++++ Provided data

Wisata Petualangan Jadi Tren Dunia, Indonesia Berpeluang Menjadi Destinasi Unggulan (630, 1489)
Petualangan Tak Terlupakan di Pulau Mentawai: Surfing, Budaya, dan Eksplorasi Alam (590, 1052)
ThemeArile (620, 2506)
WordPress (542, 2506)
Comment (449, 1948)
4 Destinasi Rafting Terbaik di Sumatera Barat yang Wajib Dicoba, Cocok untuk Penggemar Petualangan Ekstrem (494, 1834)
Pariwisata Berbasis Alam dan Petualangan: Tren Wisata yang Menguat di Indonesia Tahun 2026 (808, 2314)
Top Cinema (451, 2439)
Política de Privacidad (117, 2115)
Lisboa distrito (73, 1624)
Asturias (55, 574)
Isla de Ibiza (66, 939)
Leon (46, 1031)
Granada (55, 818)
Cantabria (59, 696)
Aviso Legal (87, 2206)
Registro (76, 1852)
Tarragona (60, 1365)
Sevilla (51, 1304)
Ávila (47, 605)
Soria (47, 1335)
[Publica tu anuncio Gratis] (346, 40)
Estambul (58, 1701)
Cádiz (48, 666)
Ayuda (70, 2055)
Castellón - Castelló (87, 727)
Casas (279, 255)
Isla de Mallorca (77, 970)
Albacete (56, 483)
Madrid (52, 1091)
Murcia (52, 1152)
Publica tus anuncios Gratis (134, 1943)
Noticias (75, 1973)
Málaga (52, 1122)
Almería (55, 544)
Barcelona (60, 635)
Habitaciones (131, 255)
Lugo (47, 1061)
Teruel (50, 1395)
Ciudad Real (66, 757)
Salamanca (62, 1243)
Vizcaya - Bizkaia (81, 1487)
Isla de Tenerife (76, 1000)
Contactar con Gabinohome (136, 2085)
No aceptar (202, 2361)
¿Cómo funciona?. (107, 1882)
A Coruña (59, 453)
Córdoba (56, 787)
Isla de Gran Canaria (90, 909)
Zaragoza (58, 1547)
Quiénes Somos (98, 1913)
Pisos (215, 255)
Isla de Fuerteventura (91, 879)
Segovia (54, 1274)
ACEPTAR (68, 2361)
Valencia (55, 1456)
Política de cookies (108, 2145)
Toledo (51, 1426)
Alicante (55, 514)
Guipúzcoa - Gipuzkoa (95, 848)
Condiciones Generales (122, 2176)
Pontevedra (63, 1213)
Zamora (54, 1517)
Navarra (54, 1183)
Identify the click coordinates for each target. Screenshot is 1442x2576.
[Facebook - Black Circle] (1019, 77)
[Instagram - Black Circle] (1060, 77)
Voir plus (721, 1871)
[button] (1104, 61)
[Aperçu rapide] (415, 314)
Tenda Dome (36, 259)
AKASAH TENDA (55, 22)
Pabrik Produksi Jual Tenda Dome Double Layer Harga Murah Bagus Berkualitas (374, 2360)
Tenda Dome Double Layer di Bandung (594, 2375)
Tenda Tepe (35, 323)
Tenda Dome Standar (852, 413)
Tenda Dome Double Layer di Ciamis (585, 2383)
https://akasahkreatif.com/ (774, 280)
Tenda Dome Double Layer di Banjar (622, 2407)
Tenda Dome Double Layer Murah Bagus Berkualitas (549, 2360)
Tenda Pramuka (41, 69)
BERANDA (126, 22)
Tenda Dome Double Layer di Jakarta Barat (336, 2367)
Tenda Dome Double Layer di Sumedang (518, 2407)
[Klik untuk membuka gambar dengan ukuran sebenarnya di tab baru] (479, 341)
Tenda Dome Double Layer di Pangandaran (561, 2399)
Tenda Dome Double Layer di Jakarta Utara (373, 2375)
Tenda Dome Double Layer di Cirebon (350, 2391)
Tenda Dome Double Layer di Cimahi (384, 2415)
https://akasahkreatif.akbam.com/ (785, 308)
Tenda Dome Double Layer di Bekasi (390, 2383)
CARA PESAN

++++++++

> _About this task_: Reproduce each line above exactly.

> _Output below_:
Wisata Petualangan Jadi Tren Dunia, Indonesia Berpeluang Menjadi Destinasi Unggulan (630, 1489)
Petualangan Tak Terlupakan di Pulau Mentawai: Surfing, Budaya, dan Eksplorasi Alam (590, 1052)
ThemeArile (620, 2506)
WordPress (542, 2506)
Comment (449, 1948)
4 Destinasi Rafting Terbaik di Sumatera Barat yang Wajib Dicoba, Cocok untuk Penggemar Petualangan Ekstrem (494, 1834)
Pariwisata Berbasis Alam dan Petualangan: Tren Wisata yang Menguat di Indonesia Tahun 2026 (808, 2314)
Top Cinema (451, 2439)
Política de Privacidad (117, 2115)
Lisboa distrito (73, 1624)
Asturias (55, 574)
Isla de Ibiza (66, 939)
Leon (46, 1031)
Granada (55, 818)
Cantabria (59, 696)
Aviso Legal (87, 2206)
Registro (76, 1852)
Tarragona (60, 1365)
Sevilla (51, 1304)
Ávila (47, 605)
Soria (47, 1335)
[Publica tu anuncio Gratis] (346, 40)
Estambul (58, 1701)
Cádiz (48, 666)
Ayuda (70, 2055)
Castellón - Castelló (87, 727)
Casas (279, 255)
Isla de Mallorca (77, 970)
Albacete (56, 483)
Madrid (52, 1091)
Murcia (52, 1152)
Publica tus anuncios Gratis (134, 1943)
Noticias (75, 1973)
Málaga (52, 1122)
Almería (55, 544)
Barcelona (60, 635)
Habitaciones (131, 255)
Lugo (47, 1061)
Teruel (50, 1395)
Ciudad Real (66, 757)
Salamanca (62, 1243)
Vizcaya - Bizkaia (81, 1487)
Isla de Tenerife (76, 1000)
Contactar con Gabinohome (136, 2085)
No aceptar (202, 2361)
¿Cómo funciona?. (107, 1882)
A Coruña (59, 453)
Córdoba (56, 787)
Isla de Gran Canaria (90, 909)
Zaragoza (58, 1547)
Quiénes Somos (98, 1913)
Pisos (215, 255)
Isla de Fuerteventura (91, 879)
Segovia (54, 1274)
ACEPTAR (68, 2361)
Valencia (55, 1456)
Política de cookies (108, 2145)
Toledo (51, 1426)
Alicante (55, 514)
Guipúzcoa - Gipuzkoa (95, 848)
Condiciones Generales (122, 2176)
Pontevedra (63, 1213)
Zamora (54, 1517)
Navarra (54, 1183)
Identify the click coordinates for each target. Screenshot is 1442x2576.
[Facebook - Black Circle] (1019, 77)
[Instagram - Black Circle] (1060, 77)
Voir plus (721, 1871)
[button] (1104, 61)
[Aperçu rapide] (415, 314)
Tenda Dome (36, 259)
AKASAH TENDA (55, 22)
Pabrik Produksi Jual Tenda Dome Double Layer Harga Murah Bagus Berkualitas (374, 2360)
Tenda Dome Double Layer di Bandung (594, 2375)
Tenda Tepe (35, 323)
Tenda Dome Standar (852, 413)
Tenda Dome Double Layer di Ciamis (585, 2383)
https://akasahkreatif.com/ (774, 280)
Tenda Dome Double Layer di Banjar (622, 2407)
Tenda Dome Double Layer Murah Bagus Berkualitas (549, 2360)
Tenda Pramuka (41, 69)
BERANDA (126, 22)
Tenda Dome Double Layer di Jakarta Barat (336, 2367)
Tenda Dome Double Layer di Sumedang (518, 2407)
[Klik untuk membuka gambar dengan ukuran sebenarnya di tab baru] (479, 341)
Tenda Dome Double Layer di Pangandaran (561, 2399)
Tenda Dome Double Layer di Jakarta Utara (373, 2375)
Tenda Dome Double Layer di Cirebon (350, 2391)
Tenda Dome Double Layer di Cimahi (384, 2415)
https://akasahkreatif.akbam.com/ (785, 308)
Tenda Dome Double Layer di Bekasi (390, 2383)
CARA PESAN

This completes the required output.